Hometown U. S. A.

In order to talk sense about what your town will probably be like after the war, we need to be a little more specific. If Sgt. Bill is thinking about Chicago, Pvt. Jack is mentally picturing the main street of Bismarck, North Dakota, and, Cpl. Tom imagines himself sitting on the drugstore steps in Sycamore, Georgia, we’re not going to get very far.

So let’s talk about a community—we’ll call it Hometown—with a population of around 10,000. Hometown is every-where. It is no place in particular because it is every place.

It is big enough to have a city hall on the central square, where the town officials, and perhaps a county official or two, have their offices. On Main Street there is the bank, the post office, the dime store, and a small combination hotel and restaurant. On several corners there are drugstores and filling stations. Down the side streets are garages, an ice and coal dealer, and the town’s-schools and churches.

There are all kinds of houses, large and small, some well painted, others needing repair. In them live all the kinds of people that go to make up an American town. And between Hometown and the next community, down roads in every direction, are the farms and the woodlands, the hills and the prairies.

The most important part of any town is the people in it. Even if Hometown were one-tenth its size or many times as big as it is, it would still be made up of “neighborhoods” in which people live and work and associate with one another.

What has the war done to things?

The war has changed Hometown and every other community in the country, large and small. Most of all it has changed the lives and the thinking of the people who live there. The greatest single evidence of that change is the new public office—either in the city hall, upstairs over the fire-house, or in an empty store, but always marked SELECTIVE SERVICE, Local Board #—.

In its files are the current biographies of the local citizens who have left the community to serve in the armed forces, scattered far and wide.

Another new community office is the local WAR PRICE AND RATION BOARD. It is filled with records which have affected the wartime lives of the citizens who are still at home: The number of miles they can drive their cars, the number of pairs of shoes they can buy, the amount of certain foods they may have, the price of many things they buy and sell-such things for the duration are determined by the OPA and administered through citizen-members of the local ration board.

There are still other new community centers in Hometown. There is the local RED CROSS CHAPTER and the office of the WAR BOND COMMITTEE. And if a person wishes to change jobs, he or she may have to get a permit from the U. S. EMPLOYMENT SERVICE office. If a man wants to remodel his porch, he will have to see if the material can be spared, which means a WPB priority, probably obtainable from some person who shares offices with the local ration board. War has demanded that every community conserve, share, and use to the fullest its time, its available goods, its manpower, and its patriotic common sense.

Are there more changes to come?

Victory will not bring an end to these wartime changes in community life. In due time, ration books may disappear and “A” card stickers come off windshields. But the dents of war are deep. Some of the men who checked out at the Draft Board won’t be back. Others will return to different communities. The “same old job” will be waiting for some, while others will have new skills and new desires to try their hand at something else-perhaps to go into business for themselves.

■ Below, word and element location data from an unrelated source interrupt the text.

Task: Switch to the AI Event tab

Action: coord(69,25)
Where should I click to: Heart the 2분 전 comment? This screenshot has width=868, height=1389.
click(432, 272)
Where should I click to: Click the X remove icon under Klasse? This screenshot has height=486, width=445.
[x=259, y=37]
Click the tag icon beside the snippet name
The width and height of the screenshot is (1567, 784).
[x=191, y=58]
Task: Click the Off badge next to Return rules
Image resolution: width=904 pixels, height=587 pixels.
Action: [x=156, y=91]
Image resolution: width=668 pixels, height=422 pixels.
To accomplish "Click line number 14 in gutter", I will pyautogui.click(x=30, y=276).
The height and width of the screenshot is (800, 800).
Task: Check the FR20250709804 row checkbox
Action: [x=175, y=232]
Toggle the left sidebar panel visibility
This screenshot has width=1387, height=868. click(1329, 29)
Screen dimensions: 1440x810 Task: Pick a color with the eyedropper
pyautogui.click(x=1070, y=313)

And Hometown itself feels the need of some new things in its life. A lot of new houses need building to catch up with the records at the marriage license bureau. Down at the bank there are new savings accounts; and packets of war bonds are hidden away in all manner of places around town. These savings will pay for many an individual’s “postwar plans” that, when they have all been put into effect, will make Hometown a much different place from what it was on December 7, 1941. It has already been years since Pearl Harbor.

Many of Hometown’s citizens have been away almost as long a time, and their return occupies first place in the town’s thoughts of the future. After the welcome-home celebration there will come those down-to-earth questions of a peacetime job and a fresh start in civilian matters-new friends, new responsibilities, and new objectives in life. Going home will not mean going back but going forward from wherever you and your community find yourselves when victory comes.

Before the war, the ordinary garden variety of community planning usually meant laying out new streets and parks, passing zoning laws, and, in larger cities, working out slum-clearing projects and the like.

There probably will be lots more such programs after the war. State and local governments are generally in better shape to stand the costs, many have stored up a “backlog” of planned public works, and every community in the country has had plenty of wear and tear during the war years. The ending of the war will undoubtedly be a signal for an extra-ordinary burst of community planning, rebuilding, and improvement to meet actual needs.

But there will be another reason for such changes. Our war effort, with its stresses and strains, has marked a great interruption in the normal put-it-off routine of peacetime. Its effect has been rather like having the big tree in the, front yard blown down. Not only do we repair the damage and clear up the mess, but we probably take the opportunity to straighten up the fence, replace the lost stones in the walk, and paint the porch.

And there is still another element in the postwar outlook of community planning. This is a human element. Hometown may have decided that now is the time to build the new high school or the library it has wanted. But in making that decision the town fathers have something more in mind than just getting a new building. They are thinking of the project also in terms of jobs for returning servicemen and women and a generally high level of local prosperity.

This new human side of postwar planning may in part explain the unusual growth of various community planning organizations throughout the country.